Another entrance ticket free of charge (after the Arc de Triomphe one), another pencil with museum’s logo to join my collection. An audioguide and a map - I stick to the French language versions. One and a half year of studying French… but our work is never over!

Paris_22a
Wchodzisz do świątyni sztuki i nieodpartym staje się wrażenie, że nie tylko nikt tu nie klęka; tu wchodzą sami ateiści.
You enter the temple of art and the feeling is inevitable: it seems that no one is down on their knees; what’s more, they’re actually all atheists.

 

Paris_20a
Nakręcam 50-tkę i fotografuję gawiedź, najwyraźniej zdziwioną, że Gioconda jednak nie jest w 3D. Idąc przez Luwr, naiwnie zachwycam się detalami. Mój ulubiony przycisk w audioguide to „przyjrzyj się szczegółom”. To wszystko bez planu.
I put on my 50mm lens and start taking photos of the crowd, apparently surprised that Gioconda is not in 3D. Walking past the Louvre’s corridors, I naively admire the details. My favourite button in the multimedia audioguide menu is called “discover the details”. I’ve got no plan.

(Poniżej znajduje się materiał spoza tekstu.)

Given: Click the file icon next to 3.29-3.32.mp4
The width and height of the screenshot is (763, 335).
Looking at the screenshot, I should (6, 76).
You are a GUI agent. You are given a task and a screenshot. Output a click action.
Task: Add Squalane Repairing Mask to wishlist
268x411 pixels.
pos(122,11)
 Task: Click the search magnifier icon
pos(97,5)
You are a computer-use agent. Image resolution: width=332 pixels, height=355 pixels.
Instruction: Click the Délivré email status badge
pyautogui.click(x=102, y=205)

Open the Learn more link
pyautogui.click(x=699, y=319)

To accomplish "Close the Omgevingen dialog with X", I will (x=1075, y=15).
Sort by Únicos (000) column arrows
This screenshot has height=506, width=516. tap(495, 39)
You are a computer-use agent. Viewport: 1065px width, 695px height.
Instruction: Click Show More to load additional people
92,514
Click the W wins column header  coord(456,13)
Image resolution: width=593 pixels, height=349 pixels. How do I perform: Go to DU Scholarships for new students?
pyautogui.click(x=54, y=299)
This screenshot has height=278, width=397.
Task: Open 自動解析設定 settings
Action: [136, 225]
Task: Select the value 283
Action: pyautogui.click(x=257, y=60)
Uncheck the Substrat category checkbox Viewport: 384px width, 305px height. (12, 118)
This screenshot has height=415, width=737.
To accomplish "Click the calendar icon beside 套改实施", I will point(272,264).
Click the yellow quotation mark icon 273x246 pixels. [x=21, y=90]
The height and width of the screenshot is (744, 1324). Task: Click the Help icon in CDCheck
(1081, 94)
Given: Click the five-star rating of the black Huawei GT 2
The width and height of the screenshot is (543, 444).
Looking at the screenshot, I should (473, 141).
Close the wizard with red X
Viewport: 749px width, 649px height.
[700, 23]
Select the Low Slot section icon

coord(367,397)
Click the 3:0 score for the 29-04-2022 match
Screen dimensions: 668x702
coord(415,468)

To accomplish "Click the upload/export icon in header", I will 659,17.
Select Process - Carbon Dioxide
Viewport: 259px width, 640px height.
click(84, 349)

I just make it up as I go along.

Pandemonium Johna Martina – ilustracja do piekła z Raju utraconego Miltona. Szerzej oczu otworzyć nie umiem.
John Martin’s Pandemonium - an illustration of Hell from Milton’s Paradise Lost. I can’t open my eyes wider.

Dwóch mormonów robi sobie zdjęcie przy kodeksie Hammurabiego. Specjalnie z tej okazji jeden z nich wyciąga z torby Księgę Mormona, by zapozować w jej towarzystwie. Wydanie po francusku, twarda okładka.
There are two mormons taking photos of each other next to Hammurabi’s Code stele. On that occasion, one of them pulls out The Book of Mormon from his bag, to be accompanied by it when posing. French edition, hard cover.

Paris_63a

Wpuszczam się nieuważnie w księgarnię Luwru. „Największa w Europie księgarnia sztuki”, głosi szyld dookoła antresoli – wewnątrz której biegną spiralne schody, prowadzące na piętro. Tam znajduje się coś w rodzaju Ikei dla wielbicieli miniaturowych Wenus z Milo w cenie 1000 euro.
I subconsciously let myself into the Louvre’s bookshop. “The biggest art bookshop in Europe”, says the sign that goes around the mezzanine, inside of which spiral stairs lead to the upper floor. Upstairs, there is a kind of art Ikea, for the fans of Venus de Milo miniatures. It’s only 1000 €.

Wieczorem, Pierre i jego przyjaciel znów grają w backgammon.
In the evening, Pierre and his friend play the backgammon again.